Turns out it wasnt SBD guys! She just swallowed a bubble. XD She is perfectly fine today, and i released her back into the sorority with not a single problem. 

And i think that everything else was explained pretty well as far as the marimo goes. XD And yes, that is what a marimo pad is... Just a torn apart ball made flat. ^^;


----------



## GreenTea (Jan 31, 2011)

Congrats on your sorority! Still going well? Yeah I would add a lot more plants, that big bush is a good hiding spot, you're right. Even if they can hide in the sides, that means if they want to travel in the front, back, or anywhere in the center of the tank they are vulnerable. So even if it's not super densely covered, you still want to have all general areas covered, know what I mean?


----------



## Gizmothefreaky (Apr 10, 2011)

Ah, yes.  I just need to figure out what i want in the front. XD Ill have to do something with a teacup im sure, because the plant i am thinking about isnt tall enough. But so far actually, all nips in the fins have started healing and there are no new ones. 

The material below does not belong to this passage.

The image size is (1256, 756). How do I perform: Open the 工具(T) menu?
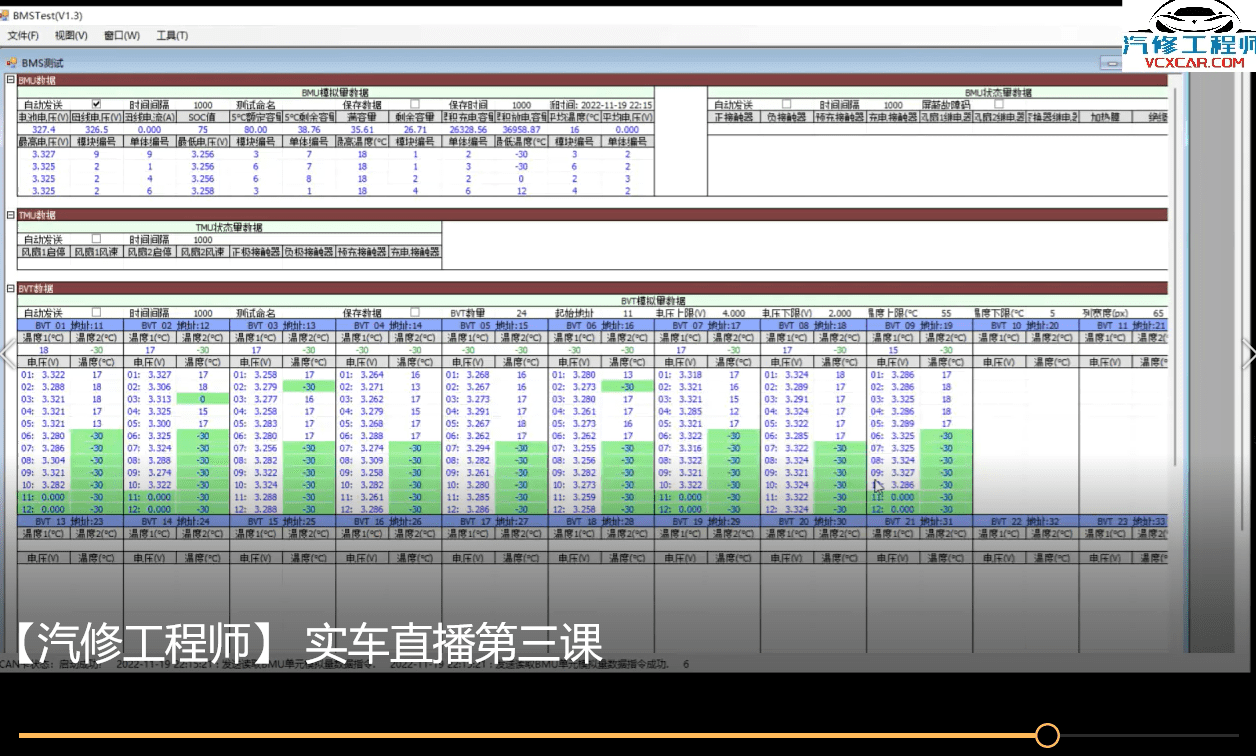[x=173, y=33]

The girls even school with very little flaring! Especially when food is involved. XD


----------



## BettaMiah (Sep 12, 2011)

I think you should get some short bushy plants in the front, taller ones in the back. It created depth.


----------



## GreenTea (Jan 31, 2011)

Even if it's not tall, anything helps! Initially I threw all decor and plants I could in there, and have since removed some so I can see them better and make sure it looks the way I want it to, but initially, fill 'er up!  I like your orange female best. I have 3 orange girls in mine :3


----------



## Gizmothefreaky (Apr 10, 2011)

BettaMiah said:


> I think you should get some short bushy plants in the front, taller ones in the back. It created depth.


Actually i prefer rocks in the front to create depth. lol. That is why i have such large rocks in my tanks. 



GreenTea said:


> Even if it's not tall, anything helps! Initially I threw all decor and plants I could in there, and have since removed some so I can see them better and make sure it looks the way I want it to, but initially, fill 'er up!  I like your orange female best. I have 3 orange girls in mine :3


I fixed it up nicely! I think it looks good, just waiting for photobucket to load it up. :3 

Pumpkin was actually my least favorite at first... I am still drawn mostly to the double tail, but only because ive been lusting after a double tail for years. XD


----------



## Gizmothefreaky (Apr 10, 2011)

Sorry for the double post, didnt want to put the pictures in with the past post! XD

Sorority with another plant or two added!! 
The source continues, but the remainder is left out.